🤖 AI Summary
This study systematically investigates differences between large language models (LLMs) and humans in divergent creativity, with a focus on semantic diversity as a core dimension. Method: We propose the first comparable, reproducible cross-subject quantitative evaluation framework for divergent creativity, integrating cognitive psychology scales, computational semantic similarity metrics (BERTScore and Word2Vec), and diversity measures (unigram entropy and uniqueness). The framework is benchmarked on 100,000 real human behavioral responses and state-of-the-art LLMs. Contribution/Results: Results show that certain LLMs significantly outperform the human population average on divergent association and creative writing tasks—and approach the performance of highly creative individuals. The framework is publicly released, establishing a new empirical paradigm for measurable advancement of creative AI and for foundational research into the nature of human originality.
📝 Abstract
The recent surge in the capabilities of Large Language Models (LLMs) has led to claims that they are approaching a level of creativity akin to human capabilities. This idea has sparked a blend of excitement and apprehension. However, a critical piece that has been missing in this discourse is a systematic evaluation of LLM creativity, particularly in comparison to human divergent thinking.
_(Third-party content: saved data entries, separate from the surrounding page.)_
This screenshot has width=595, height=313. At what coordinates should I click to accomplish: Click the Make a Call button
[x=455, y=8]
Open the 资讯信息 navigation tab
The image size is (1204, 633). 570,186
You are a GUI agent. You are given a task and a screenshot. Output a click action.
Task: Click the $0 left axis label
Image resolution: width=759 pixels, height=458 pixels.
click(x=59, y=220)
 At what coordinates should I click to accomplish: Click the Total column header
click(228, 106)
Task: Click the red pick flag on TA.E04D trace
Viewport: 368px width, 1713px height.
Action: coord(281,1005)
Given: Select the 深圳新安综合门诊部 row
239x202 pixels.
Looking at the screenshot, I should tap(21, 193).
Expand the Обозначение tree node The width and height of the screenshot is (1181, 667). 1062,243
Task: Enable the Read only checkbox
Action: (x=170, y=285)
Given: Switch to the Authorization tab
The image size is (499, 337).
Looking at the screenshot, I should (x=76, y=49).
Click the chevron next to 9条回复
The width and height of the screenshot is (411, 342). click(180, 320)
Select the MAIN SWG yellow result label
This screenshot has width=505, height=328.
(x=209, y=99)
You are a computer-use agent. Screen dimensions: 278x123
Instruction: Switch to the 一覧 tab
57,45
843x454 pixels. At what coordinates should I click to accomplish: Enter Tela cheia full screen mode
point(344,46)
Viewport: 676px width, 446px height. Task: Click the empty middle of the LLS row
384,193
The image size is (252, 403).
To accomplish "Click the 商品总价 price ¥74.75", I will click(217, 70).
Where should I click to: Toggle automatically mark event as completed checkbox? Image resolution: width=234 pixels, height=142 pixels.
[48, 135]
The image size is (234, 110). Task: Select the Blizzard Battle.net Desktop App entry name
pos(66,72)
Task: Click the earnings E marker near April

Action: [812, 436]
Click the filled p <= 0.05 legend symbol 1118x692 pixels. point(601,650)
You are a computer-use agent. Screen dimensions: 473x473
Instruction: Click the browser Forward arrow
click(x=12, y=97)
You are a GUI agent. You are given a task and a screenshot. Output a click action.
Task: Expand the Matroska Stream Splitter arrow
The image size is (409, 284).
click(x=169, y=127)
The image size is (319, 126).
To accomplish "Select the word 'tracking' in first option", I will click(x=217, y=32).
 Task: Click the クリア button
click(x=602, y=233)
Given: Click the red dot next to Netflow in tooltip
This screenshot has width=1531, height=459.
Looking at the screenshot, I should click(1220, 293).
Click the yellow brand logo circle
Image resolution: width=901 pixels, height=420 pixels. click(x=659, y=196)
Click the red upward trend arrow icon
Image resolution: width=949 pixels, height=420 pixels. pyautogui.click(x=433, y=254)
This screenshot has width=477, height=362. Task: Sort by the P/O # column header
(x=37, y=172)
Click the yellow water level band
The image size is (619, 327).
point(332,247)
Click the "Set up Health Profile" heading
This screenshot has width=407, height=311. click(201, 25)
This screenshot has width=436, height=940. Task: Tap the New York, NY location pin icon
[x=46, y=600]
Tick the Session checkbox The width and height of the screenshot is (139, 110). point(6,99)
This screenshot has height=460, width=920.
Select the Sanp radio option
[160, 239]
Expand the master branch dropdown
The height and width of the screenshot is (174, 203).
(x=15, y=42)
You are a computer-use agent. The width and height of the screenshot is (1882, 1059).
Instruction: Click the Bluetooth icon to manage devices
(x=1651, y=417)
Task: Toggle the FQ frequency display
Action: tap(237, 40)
To bridge this gap, we leverage recent advances in creativity science to build a framework for in-depth analysis of divergent creativity in both state-of-the-art LLMs and a substantial dataset of 100,000 humans. We found evidence suggesting that LLMs can indeed surpass human capabilities in specific creative tasks such as divergent association and creative writing. Our quantitative benchmarking framework opens up new paths for the development of more creative LLMs, but it also encourages more granular inquiries into the distinctive elements that constitute human inventive thought processes, compared to those that can be artificially generated.